Passage shown »
The research and development process

There are 3 main steps to bringing a drug from creation to putting it in the hands of patients. These are discovery, development, and manufacturing.

1. Discovery

The drug discovery phase involves many disciplines. First, we learn about how the disease affects the body and identify potential targets. We then try and find a promising molecule that may influence the target. This molecule could eventually become a medicine. Finding the molecule can be done in a number of ways. For example, we can create a molecule from living material, or from scratch using chemicals. We may choose a few promising molecules from thousands of potential candidates. Or we may identify compounds found in nature, and use biotechnology to genetically engineer living systems to produce disease-fighting molecules.

It can be a very complex, lengthy, and costly process. This first step may take around 3 to 6 years.

2. Development

After Biogen identifies a drug candidate, it must go through extensive studies to demonstrate that it is safe and effective before receiving approval from the FDA. The information we collect helps determine dose and treatment regimens for larger clinical trials. This phase may take about 6 to 7 years.

3. Manufacturing

After demonstrating patient benefit and safety, Biogen submits the new drug to the FDA for registration and approval. Once we get approval, we manufacture the new treatment in large quantities. Our quality team manages compliance and supervises consistent and dependable production. At the same time, our supply chain group makes sure that we are able to get our therapies to patients. This allows us to supply medicines to appropriate patients in over 90 countries.

Collected material »
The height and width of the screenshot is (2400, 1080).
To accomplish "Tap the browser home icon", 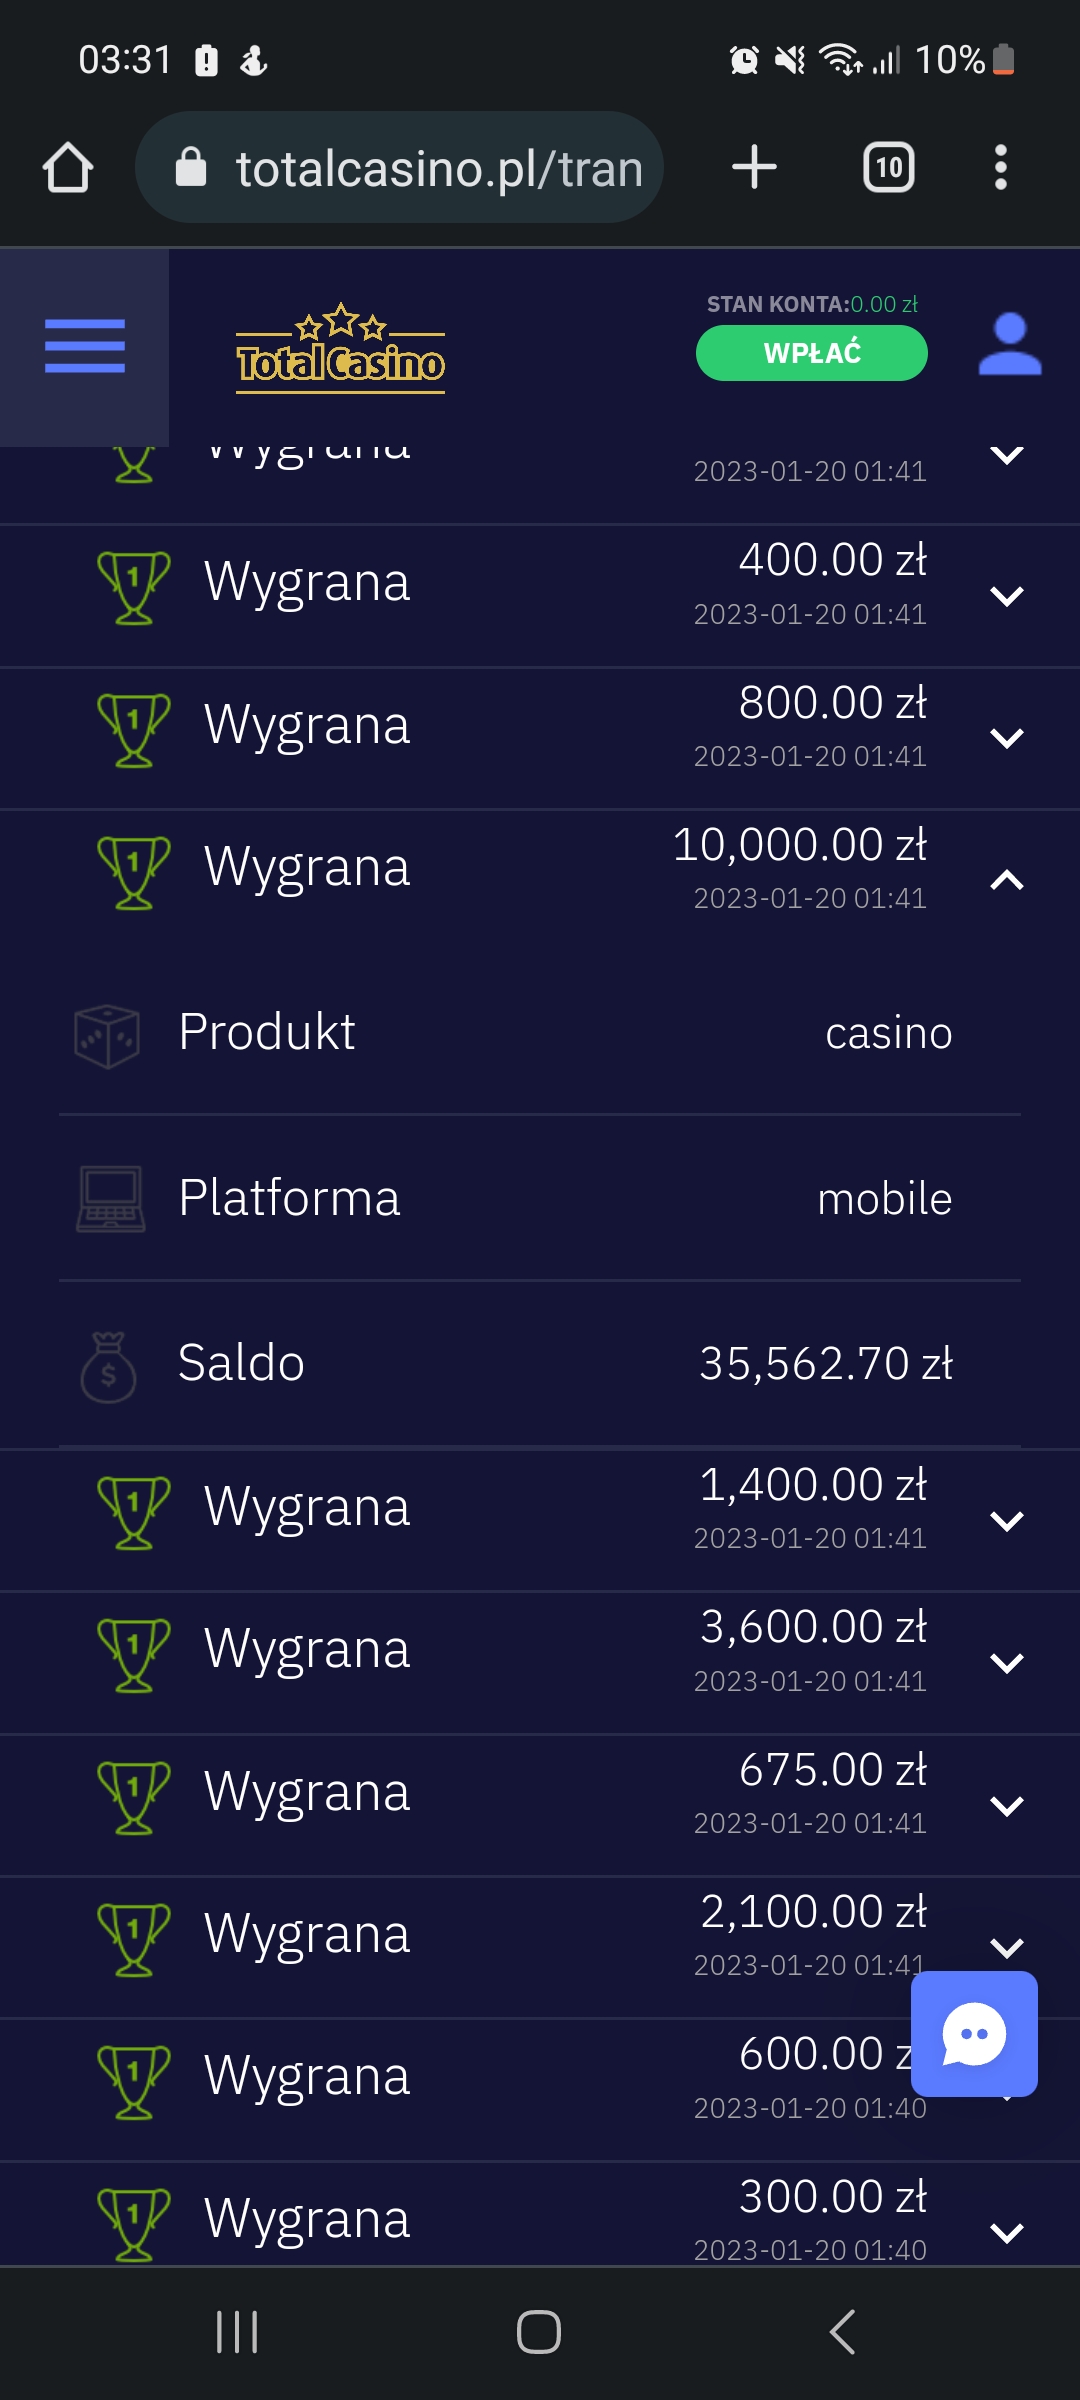I will pos(68,167).
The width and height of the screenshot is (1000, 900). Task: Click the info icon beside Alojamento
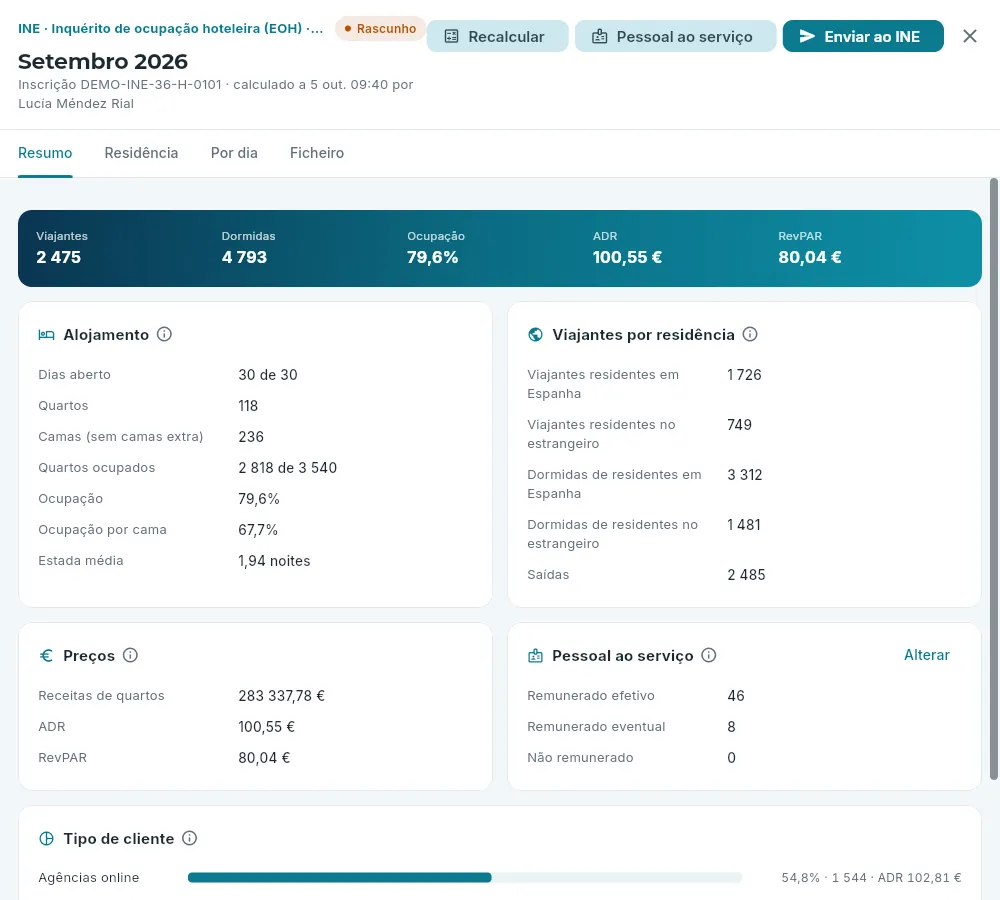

Activity list »
a: Answer these questions using the drug research and development text:
(i) About how long may the discovery step take?
(ii) About how long may the development phase take?
(iii) In how many countries can the medicines be supplied to patients?
b: Output the part of the drug research and development text that opens with the words containing "After Biogen identifies" and closes with "over 90 countries.".
c: Go on with the drug research and development text from where it stops.

Results in order »
a:
(i) Around 3 to 6 years.
(ii) About 6 to 7 years.
(iii) Over 90 countries.

b:
After Biogen identifies a drug candidate, it must go through extensive studies to demonstrate that it is safe and effective before receiving approval from the FDA. The information we collect helps determine dose and treatment regimens for larger clinical trials. This phase may take about 6 to 7 years.

3. Manufacturing

After demonstrating patient benefit and safety, Biogen submits the new drug to the FDA for registration and approval. Once we get approval, we manufacture the new treatment in large quantities. Our quality team manages compliance and supervises consistent and dependable production. At the same time, our supply chain group makes sure that we are able to get our therapies to patients. This allows us to supply medicines to appropriate patients in over 90 countries.

c:
Here is an example of what the overall process looks like:

MS research is a marathon, not a sprint

Thanks to advancements in tools and technology, we are looking at the human body in a whole new way. Throughout the discovery and development process, we may uncover things that lead to new information about MS and treatments. However, it’s not always smooth sailing. There are times when we find a dead end or run into setbacks. This isn’t always a bad thing. It may lead us down a new route. It may force us to take a step back and look again at the way we’re doing things. These challenges can be disappointing, but they're an important part of a complex research and development process. Both the setbacks and successes provide invaluable data. They help guide us to find our next potential treatment.